Life insurance provides financial security to anyone who depends on you in the unthinkable event that you die. Certain types of life insurance can also function like savings accounts that you can borrow against.
Life insurance is a must-have financial product for anyone with minor children or a dependent spouse. It can also be useful in certain situations even if you don’t have dependents.
What is life insurance?
Life insurance is a contract between yourself and an insurance company. If you pass away, the life insurance company agrees to pay a death benefit to your beneficiaries, or people you designate. The death benefit is a set sum of tax-free money, which can be used for any purpose. There are many different types of life insurance which differ in terms of coverage length, cost, and features.
Types of life insurance
Most life insurance policies fall into one of two major buckets: term life insurance or permanent life insurance.

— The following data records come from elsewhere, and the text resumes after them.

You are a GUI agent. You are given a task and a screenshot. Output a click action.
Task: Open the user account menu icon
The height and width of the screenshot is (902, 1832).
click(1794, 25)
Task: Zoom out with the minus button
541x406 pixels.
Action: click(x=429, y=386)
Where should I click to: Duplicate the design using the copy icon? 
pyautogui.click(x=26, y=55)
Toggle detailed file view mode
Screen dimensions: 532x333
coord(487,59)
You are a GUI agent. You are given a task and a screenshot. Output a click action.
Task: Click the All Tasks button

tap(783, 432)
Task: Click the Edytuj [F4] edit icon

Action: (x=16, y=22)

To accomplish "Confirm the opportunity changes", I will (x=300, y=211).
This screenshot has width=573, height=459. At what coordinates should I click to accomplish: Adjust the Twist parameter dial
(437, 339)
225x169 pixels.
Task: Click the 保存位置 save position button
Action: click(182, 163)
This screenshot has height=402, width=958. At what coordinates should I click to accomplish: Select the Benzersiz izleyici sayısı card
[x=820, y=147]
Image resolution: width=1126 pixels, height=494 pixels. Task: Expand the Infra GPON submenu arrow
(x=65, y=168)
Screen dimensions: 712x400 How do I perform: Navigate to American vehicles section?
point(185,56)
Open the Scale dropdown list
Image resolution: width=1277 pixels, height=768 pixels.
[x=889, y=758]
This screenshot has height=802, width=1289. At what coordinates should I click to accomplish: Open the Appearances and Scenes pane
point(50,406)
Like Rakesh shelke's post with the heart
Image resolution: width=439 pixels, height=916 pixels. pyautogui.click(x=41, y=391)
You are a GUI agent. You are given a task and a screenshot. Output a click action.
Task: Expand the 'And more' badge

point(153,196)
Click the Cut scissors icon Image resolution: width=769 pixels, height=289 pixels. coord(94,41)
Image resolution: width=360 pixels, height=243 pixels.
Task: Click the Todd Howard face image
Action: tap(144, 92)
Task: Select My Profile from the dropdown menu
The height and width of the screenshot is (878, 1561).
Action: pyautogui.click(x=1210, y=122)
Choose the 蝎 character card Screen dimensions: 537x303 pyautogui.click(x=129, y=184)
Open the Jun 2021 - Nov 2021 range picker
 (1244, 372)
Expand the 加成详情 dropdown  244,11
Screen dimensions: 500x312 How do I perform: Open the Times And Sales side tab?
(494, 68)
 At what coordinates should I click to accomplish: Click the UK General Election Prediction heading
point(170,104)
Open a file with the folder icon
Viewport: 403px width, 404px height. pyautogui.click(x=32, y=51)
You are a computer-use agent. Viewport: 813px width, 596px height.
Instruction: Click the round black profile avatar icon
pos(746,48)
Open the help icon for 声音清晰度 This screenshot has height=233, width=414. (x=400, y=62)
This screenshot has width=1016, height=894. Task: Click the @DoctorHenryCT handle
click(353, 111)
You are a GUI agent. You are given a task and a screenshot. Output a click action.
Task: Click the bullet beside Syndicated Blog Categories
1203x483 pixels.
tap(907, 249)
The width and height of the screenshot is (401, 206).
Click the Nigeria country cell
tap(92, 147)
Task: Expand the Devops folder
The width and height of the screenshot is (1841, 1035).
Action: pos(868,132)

How does term life insurance work?
Term life insurance protects you for a certain period of time, called the term. It has fixed premiums and a guaranteed death benefit.
If you die during the term, your beneficiaries will receive the payout, as long as you pay the premiums and follow the rules of the contract. If you outlive the policy, the policy expires, and you and your beneficiaries get nothing.
For example, let’s say you purchased a 30-year term life insurance policy with $500,000 of coverage at age 25. You die of a heart attack on your 50th birthday. The contract would pay $500,000 to your beneficiaries based on how you allocated the money in your policy.
If the same person in the example above died at age 65, their beneficiaries would receive nothing. That’s because the term would have expired when the person was 55 years old.
Term life insurance is often the cheapest type of life insurance for young adults. A term plan is more affordable than a permanent plan because it provides limited coverage and doesn’t have additional features, like cash value.
How does permanent life insurance work?
Permanent life insurance lasts your entire life. Although it provides more protection than term life, the premiums for permanent life insurance can be much higher.
The most common type of permanent life insurance is whole life insurance, which has fixed premiums and a guaranteed death benefit that your beneficiaries receive when you pass away.
Whole life also builds cash value, which acts as a savings account. That money can be borrowed or withdrawn while you’re still living and used for any purpose. Although most young adults will get the best value from term life insurance, it’s important to understand the differences between term and whole life insurance.
Besides whole life insurance, there are several other types of permanent life insurance that are less common (and somewhat more complicated). Here’s a quick breakdown of the other forms of permanent life insurance you can get:
Universal life insurance
Universal life allows you to use your cash value to adjust the frequency and amount of your premiums, and potentially increase the death benefit. The cash value grows at a current interest rate set by the insurance company or a minimum interest rate (whichever one is higher).
Indexed universal life insurance
Indexed universal life policies also have an adjustable death benefit and flexible premiums. However, the cash value grows at an interest rate that is tied to a stock market index, like the S&P 500.
Variable universal life insurance
Variable universal life has the same features as universal and indexed universal life. The difference is that the cash value gets invested directly in stock market accounts (typically mutual funds). Variable universal life has the potential for big gains, but you can also lose money if your investments don’t perform well.
Final expense insurance
Final expense insurance, also called burial insurance, provides a small amount of life insurance coverage without a medical exam. It can be a good option for people with pre-existing conditions who can’t qualify for a fully underwritten policy. However, the premiums tend to be expensive.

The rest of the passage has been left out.